- [WHAT THIS EXERCISE ASKS]:
**a)** In the blog post about the book Rhythms of Grace, which church is Mike Cosper from?
**b)** Reproduce the stretch of the blog post about the book Rhythms of Grace from "Along with some" through "the answers cloudier.".
**c)** Write the next part of the blog post about the book Rhythms of Grace, picking up after its last sentence.

- [SOURCE DOCUMENT]:
Tuesday, March 19, 2013

"God is holy, we are sinners, and Jesus saves..."

How does the gospel shape our formal worship? Justin Taylor calls our attention to Rhythms of Grace: How the Church's Worship Tells the Story of the Gospel by Mike Cosper of Sojourn Community Church in Louisville, Kentucky. A portion of what Cosper says in his Preface about his discovery of what Christian worship should be:
.... Why did we gather? Why did we sing? Why did we do it the way we did?

The why haunted me.

Maybe there was a better way. Our service had a general order like many churches’. We played fast songs to start the service, slower songs right before the sermon, and reversed the order at the end—slower songs leading to fast songs to send everyone out. I’d never considered why we did it that way. A worship service, I assumed, was worship (which meant music) and preaching.

Asking why about worship sent me on a long journey.....

Along with some other pastors at Sojourn, I searched high and low, sitting at the feet of spiritual-formation gurus, learning from house-church movements.... The fads and hype piled up around us, and our despair grew. The search for clarity about what it meant to be the church and why we gathered only made the answers cloudier.

- [SUPPLIED INFORMATION]:
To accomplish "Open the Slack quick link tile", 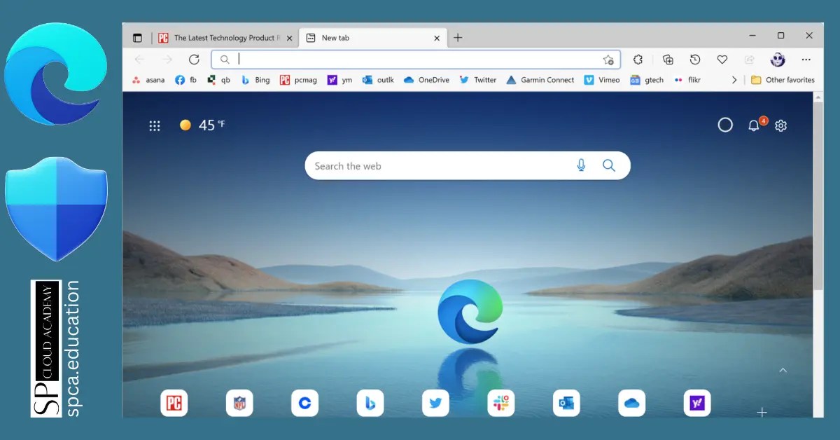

- [SOLVED PROBLEMS]:
**a)** Sojourn Community Church in Louisville, Kentucky.

**b)**
Along with some other pastors at Sojourn, I searched high and low, sitting at the feet of spiritual-formation gurus, learning from house-church movements.... The fads and hype piled up around us, and our despair grew. The search for clarity about what it meant to be the church and why we gathered only made the answers cloudier.

**c)**
Somehow, the story of the gospel broke through the confusion. In the churches where I’d grown up, the gospel was often treated as peripheral—the gateway to Christianity, but not central to ordinary Christian life. You deal with the gospel when you become a Christian, and then you move on to bigger things as you mature.

Like Christians throughout the centuries, the other pastors and I discovered that the gospel is far more than an entrance exam or a gateway; it is the center point for all of the Christian life. This story is the defining fact for all of our past, present, and future, and we needed to live and worship with that in mind.

“You know,” I thought, “if the gospel is supposed to be central to the Christian life, we should craft our worship services in such a way that they rehearse that story. Every week, we should gather and remember that God is holy, we are sinners, and Jesus saves us from our sins. We could do it with Scripture readings and songs and sermons and the Lord’s Supper. Every week is an opportunity to reorient ourselves around the greater story of creation, fall, redemption, and consummation.” I thought I was brilliant and innovative. In truth, I was only rediscovering what many generations of Christians had discovered long, long before.

If you look at almost any historical worship service or worship order, you’ll find that all basically engage in the same dialogue; they all rehearse the gospel story. There is plenty of variation in the details or in the degree of clarity, but the dialogue is generally the same. God is holy. We are sinners. Jesus saves us from our sins. We gather, remember our identity-shaping story, and send one another back into the wider world, allowing that story to shape us as we go.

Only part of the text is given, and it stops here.